When it comes to identifying and classifying cells, historical definitions often based on the morphology of a cell (its shape) can be misleading. For instance, the intermediate progenitors, another cell type common in the developing cortex, adopt a range of morphologies. A more reliable cell ID card can be created by identifying the “molecular signature” of a cell: the specific patterns of RNA, and thus protein, that a cell creates in the process of carrying out its specialized function.
But how do you take a tissue sample consisting of thousands or millions of cells, with a combination of many cell types, and say which signature belongs to which cell type? It’s like trying to fingerprint the doorknob of a bathroom at Grand Central Station.
The trick is not to look at all the cells simultaneously, but to isolate single cells. New microfluidic technologies are emerging that allow exactly this: single-cell RNA transcriptomics, a mouthful that translates to shooting cells one at a time through small chambers in which reactions take place to isolate their individual RNA. Ultimately, researchers can quantify the expression level of thousands of genes in each cell. To perform these experiments, the Kreigstein Lab collaborated with Fluidigm Corporation, a leader in this field.
Pollen, Nowakowsi, and company dissected three human brain samples, yielding 393 cells. The next step was to group the cells together based on having similar signatures, using a method called Principal Component Analysis (PCA).
Perhaps the greatest attribute of PCA is that it makes no assumptions about how many cell types there might be in the sample. As Dr. Pollen said, “we let the variation speak for itself.” This type of computer-driven grouping is called in silico sorting, but to make strong claims you need to go back to the living thing.
“The single-cell analysis is hypothesis generating, but you need independent types of validation to relate the signature back to position, behavior, morphology,” says Pollen.
Indeed, the group not only found a bona fide molecular signature for oRG cells, but also saw that many of the enriched genes were related to how the oRGs function as stem cells. To Pollen, this was not necessarily so surprising: “the markers that define cell types aren’t simply markers. They again and again suggest a functional coherence.”

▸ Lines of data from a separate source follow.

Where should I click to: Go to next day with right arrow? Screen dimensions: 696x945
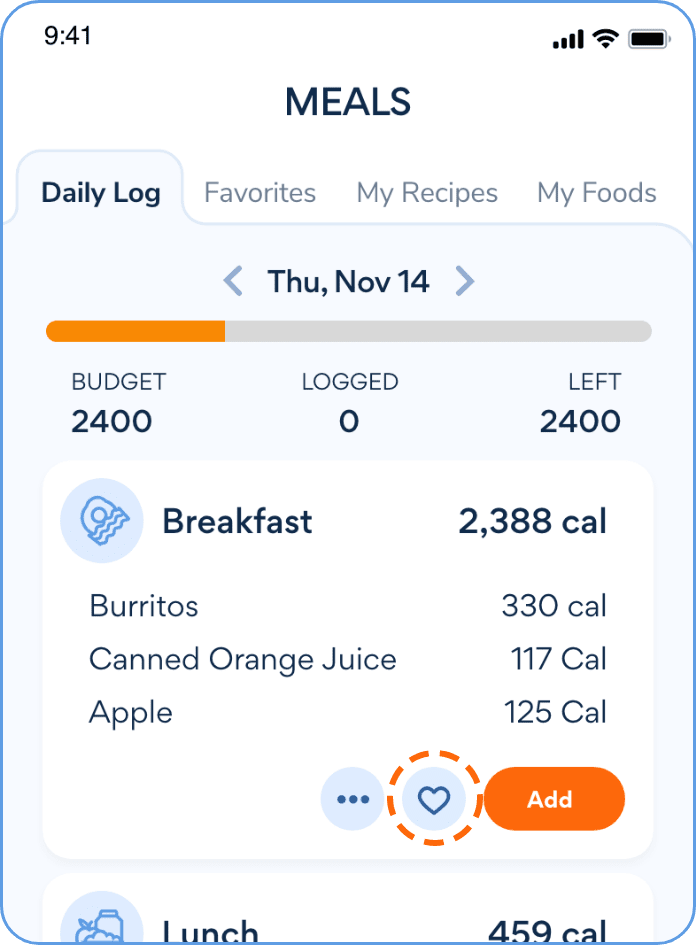(x=464, y=281)
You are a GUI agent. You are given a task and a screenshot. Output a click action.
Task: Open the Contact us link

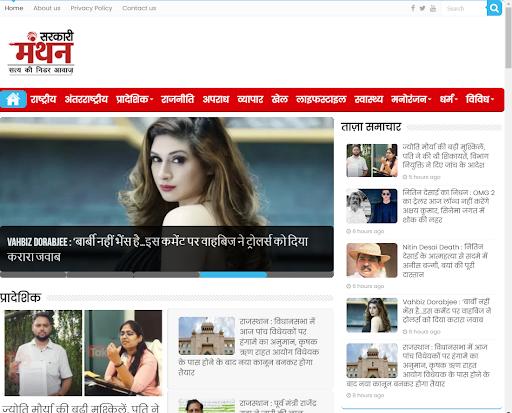click(139, 8)
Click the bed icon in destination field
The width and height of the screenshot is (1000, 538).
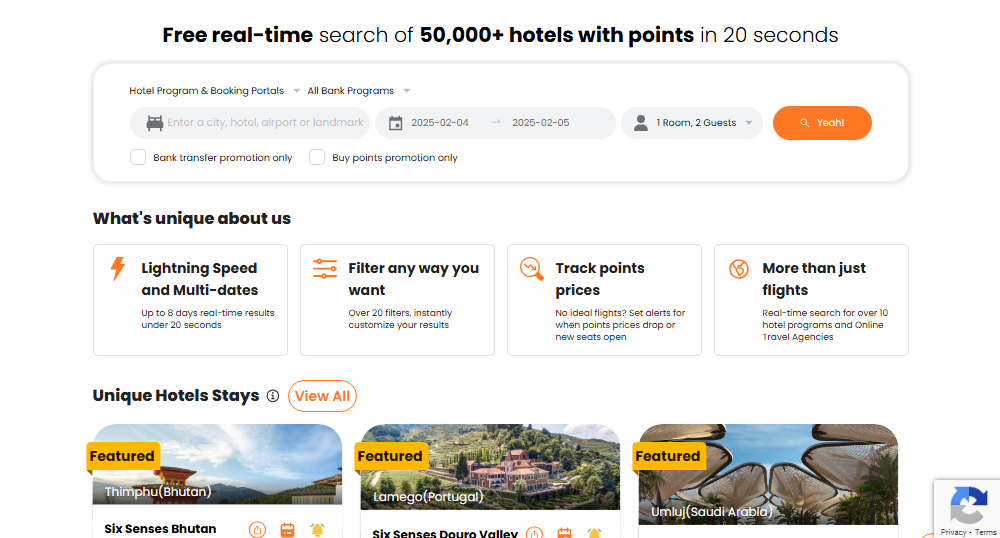[155, 123]
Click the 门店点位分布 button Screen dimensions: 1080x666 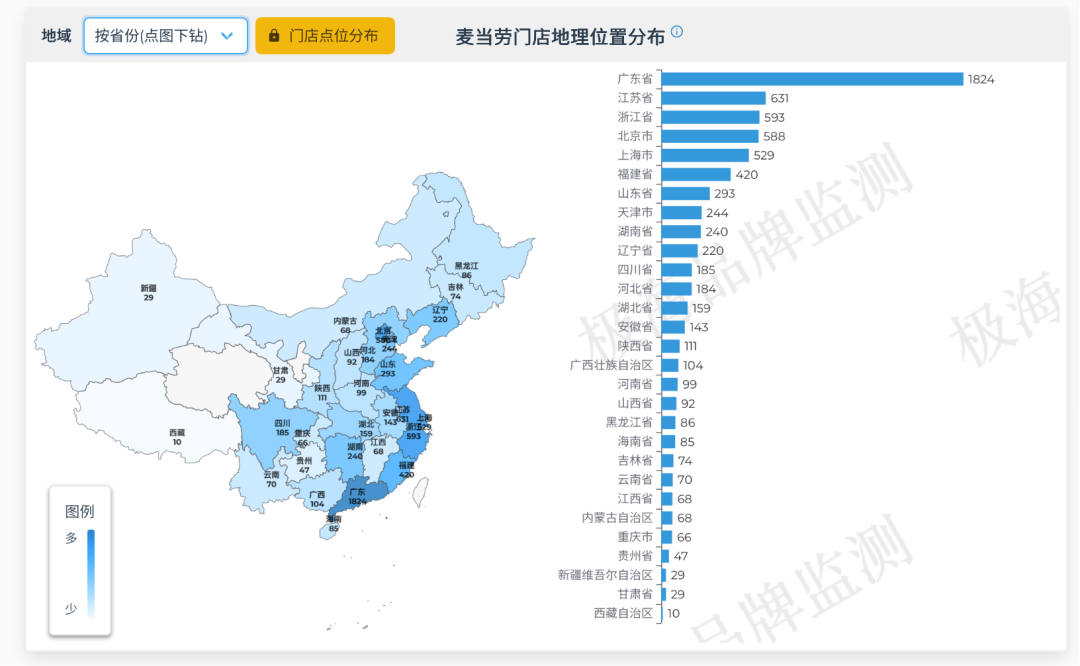(325, 36)
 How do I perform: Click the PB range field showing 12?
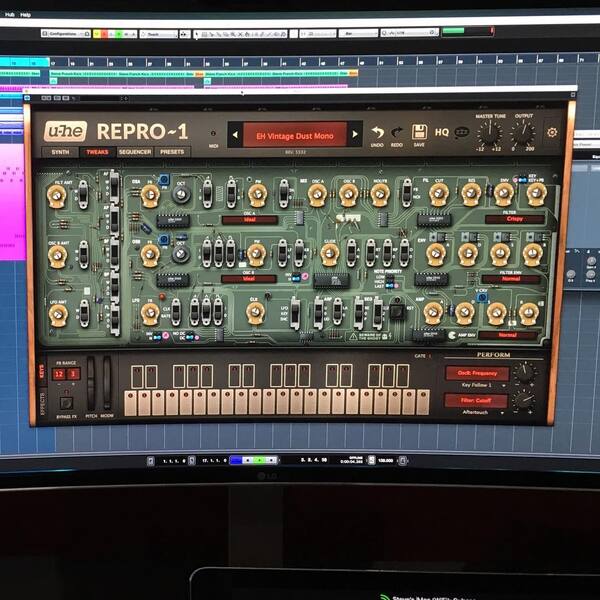pos(59,374)

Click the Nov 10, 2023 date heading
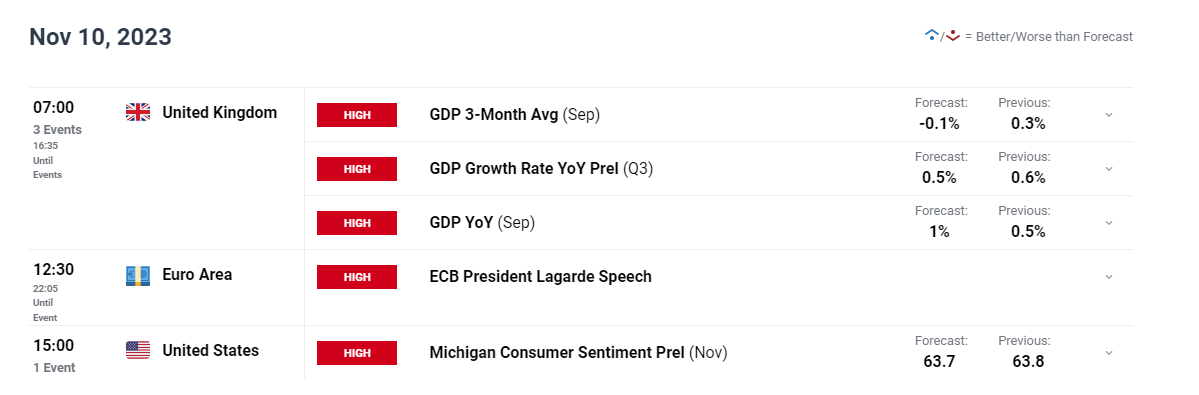click(x=100, y=37)
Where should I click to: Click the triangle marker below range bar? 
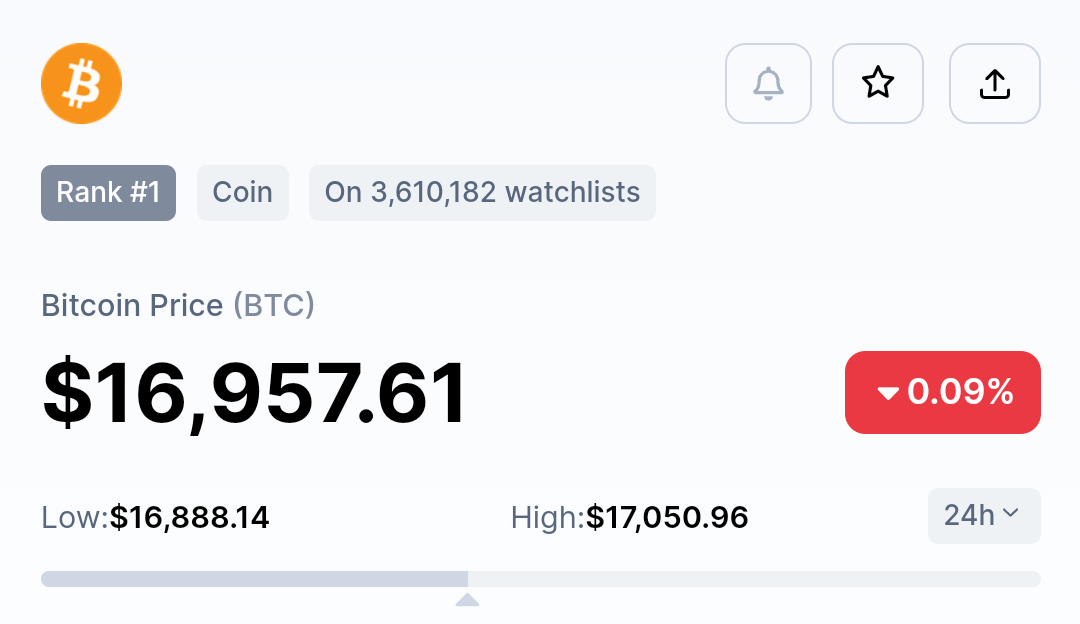point(467,600)
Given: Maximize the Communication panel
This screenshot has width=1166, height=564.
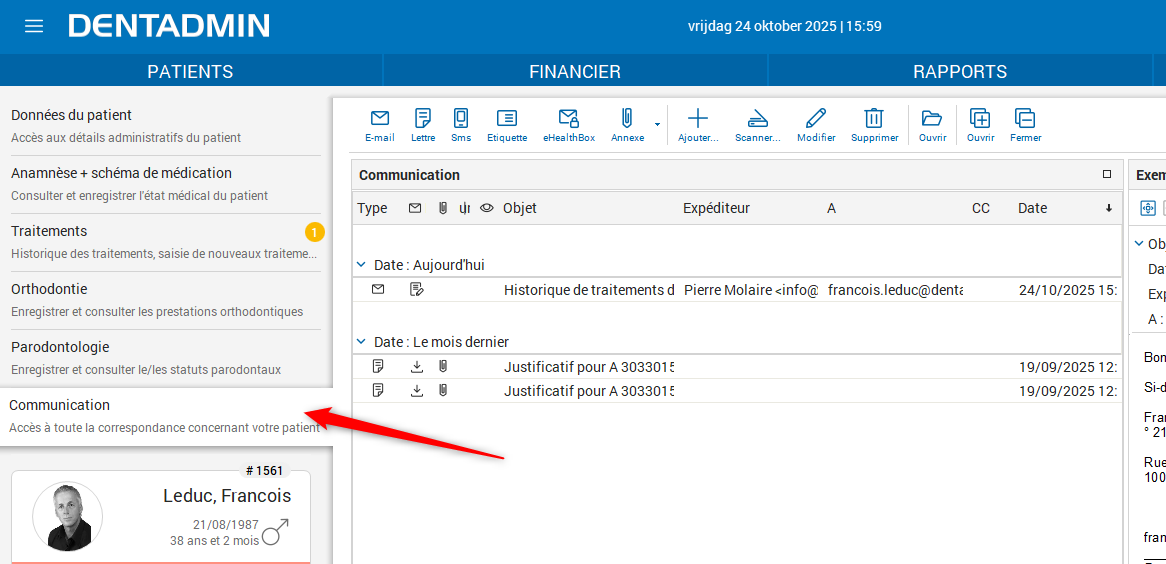Looking at the screenshot, I should point(1107,174).
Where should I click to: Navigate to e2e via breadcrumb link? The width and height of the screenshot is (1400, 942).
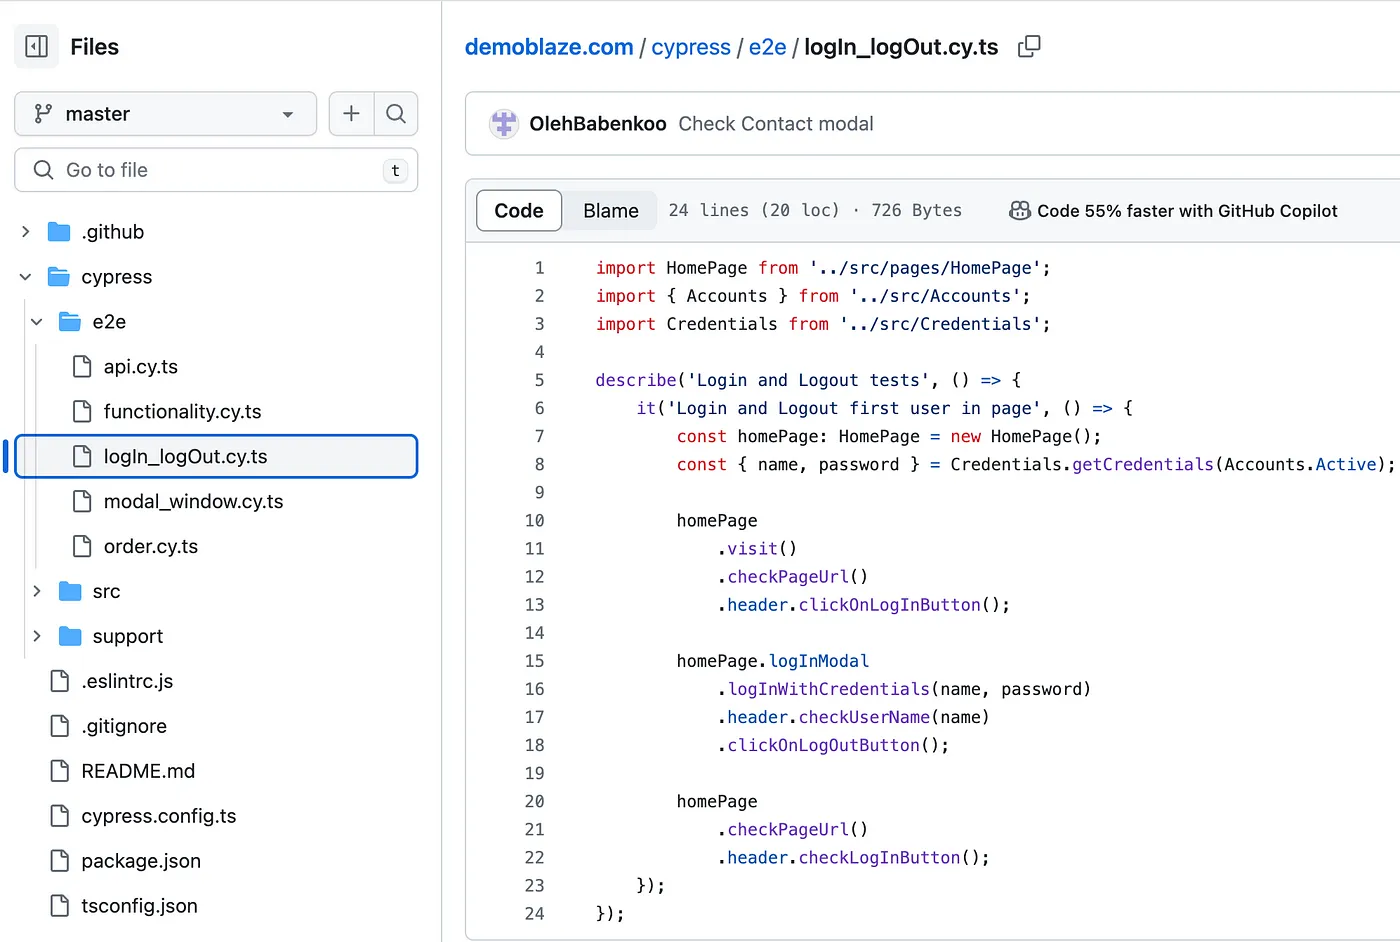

Specifically, many of the enriched genes allowed the oRGs to create and maintain their own stem cell niche. Stem cell niches are microenvironments surrounding stem cells that maintain their capacity to be stem cells.
The creation of niches is often dependent on a community of different cells interacting together, but in this case the oRGs appeared to act like pioneers, creating their own homes wherever they might migrate. This behavior is likely essential to their capacity to generate so much of the neocortex. Ultimately, these hardy cells are partially responsible for the large size of human brains.
So far, research across species seems to indicate that the oRGs are a prized possession of human and other primate brains, but are rare in mice. They may be found in other species with large brains, like dolphins. While this study did not aim to explain the evolution of the primate brain, the oRGs now stand out as a tantalizing candidate for further investigation.
The molecular signature identified by Pollen, Nowakowski, and others will help facilitate further studies on the oRGs themselves. The signature allows researchers to purify populations of cells that are all oRGs and to “further zoom in on molecular heterogeneity throughout this population,” according to Pollen.
The technique, with its unbiased approach, will also be useful to distinguish cell populations in other regions of the brain, the ultimate goal being a kind of census of the brain.